Shropshire maternity scandal: Promise of change is 'meaningless drivel'

Bereaved parents who fought for an inquiry into maternity services at the county’s major hospitals says promises of change by its chief executive is "meaningless drivel".

Rhiannon and Richard Stanton Davies' daughter, Kate, died when only a few hours old after being born with anaemia at Ludlow Hospital on March 1, 2009.

It was only in 2018 – nine years later – that Heather Lort, the midwife responsible for her care, was struck off after a panel concluded her misconduct was so serious that it led to a loss of chance of survival for Kate.

Mr and Mrs Stanton Davies have spent the last 10 years fighting for accountability over the failings in her care, and the manner of the investigation into what went wrong.

They were integral to the government announcing an independent inquiry into maternity services at Shrewsbury & Telford Hospital NHS Trust in 2017.

Since an interim report was leaked last week, which detailed a catalogue of concerns, the trust's interim chief executive Paula Clark has apologised to families, saying there is an acknowledgement of failures in maternity services and that patients have been let down.

At SaTH's board meeting on Thursday, she said changes were continually being made, but admitted it was one of the hardest organisations to change that she has ever been in.

But Mrs Stanton-Davies, of Ludlow, says she is not convinced.

She said: "On the one side she is saying we are not waiting for the report, we are learning the lessons. That's meaningless drivel.

"She also said it was one of the most difficult trusts to change that she has been in. "It's very telling that the trust hasn't changed and won't change.

"People have presided over this toxic trust for decades.
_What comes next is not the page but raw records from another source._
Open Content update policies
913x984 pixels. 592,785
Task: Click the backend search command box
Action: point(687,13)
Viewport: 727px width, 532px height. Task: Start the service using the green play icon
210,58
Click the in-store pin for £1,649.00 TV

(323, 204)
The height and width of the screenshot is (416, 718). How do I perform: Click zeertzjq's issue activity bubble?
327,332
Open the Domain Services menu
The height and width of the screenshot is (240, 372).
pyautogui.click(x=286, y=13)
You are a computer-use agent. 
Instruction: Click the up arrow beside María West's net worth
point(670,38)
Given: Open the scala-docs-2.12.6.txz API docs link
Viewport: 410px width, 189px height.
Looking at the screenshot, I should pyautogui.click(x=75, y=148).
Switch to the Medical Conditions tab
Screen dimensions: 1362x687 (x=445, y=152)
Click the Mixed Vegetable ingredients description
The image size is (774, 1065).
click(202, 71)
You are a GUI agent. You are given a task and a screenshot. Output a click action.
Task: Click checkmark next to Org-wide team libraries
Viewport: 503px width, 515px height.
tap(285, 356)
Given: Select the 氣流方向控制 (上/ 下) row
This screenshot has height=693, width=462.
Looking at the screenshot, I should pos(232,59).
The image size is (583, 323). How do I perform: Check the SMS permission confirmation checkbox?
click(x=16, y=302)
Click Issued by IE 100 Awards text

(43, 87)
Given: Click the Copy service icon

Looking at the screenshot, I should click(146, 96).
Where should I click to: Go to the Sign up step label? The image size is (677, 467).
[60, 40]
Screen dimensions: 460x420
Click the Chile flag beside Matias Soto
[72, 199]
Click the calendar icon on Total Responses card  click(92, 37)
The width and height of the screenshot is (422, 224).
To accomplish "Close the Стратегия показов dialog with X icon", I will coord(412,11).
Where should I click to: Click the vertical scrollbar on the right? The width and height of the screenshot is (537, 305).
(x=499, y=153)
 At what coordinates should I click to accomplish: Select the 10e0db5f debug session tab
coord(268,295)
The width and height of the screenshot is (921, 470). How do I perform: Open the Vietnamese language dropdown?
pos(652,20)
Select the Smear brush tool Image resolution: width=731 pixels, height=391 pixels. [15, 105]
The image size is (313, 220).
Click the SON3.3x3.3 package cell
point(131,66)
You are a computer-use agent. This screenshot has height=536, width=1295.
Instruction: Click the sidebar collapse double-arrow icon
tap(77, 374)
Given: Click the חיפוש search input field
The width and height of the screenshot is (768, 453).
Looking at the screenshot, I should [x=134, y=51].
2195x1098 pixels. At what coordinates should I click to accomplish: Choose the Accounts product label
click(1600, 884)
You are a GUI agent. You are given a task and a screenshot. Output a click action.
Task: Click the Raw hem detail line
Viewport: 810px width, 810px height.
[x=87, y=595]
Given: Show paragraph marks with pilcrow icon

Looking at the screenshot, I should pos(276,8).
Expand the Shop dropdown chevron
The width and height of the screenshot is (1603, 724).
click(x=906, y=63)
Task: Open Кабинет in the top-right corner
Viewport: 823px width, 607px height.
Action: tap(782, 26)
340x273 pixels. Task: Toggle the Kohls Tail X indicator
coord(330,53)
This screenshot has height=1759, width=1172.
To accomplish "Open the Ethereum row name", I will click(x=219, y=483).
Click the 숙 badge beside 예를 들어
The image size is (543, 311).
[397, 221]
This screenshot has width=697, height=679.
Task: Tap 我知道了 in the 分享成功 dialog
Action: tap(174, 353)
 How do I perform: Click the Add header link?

They have attacked families who have attempted to speak out."

She also said she was 'frustrated' with the trust's chair Ben Reid.

During this week's trust board meeting, Mr Stanton received a personal apology from Mr Reid.

Mr Stanton had accused Mr Reid of “bullying” and dismissing him in the past by talking over him and encouraging other board members to do so as well.

The initial scope of the inquiry, being led by maternity expert Donna Ockenden, was to examine 23 cases, but it has grown to more than 600 going back 40 years.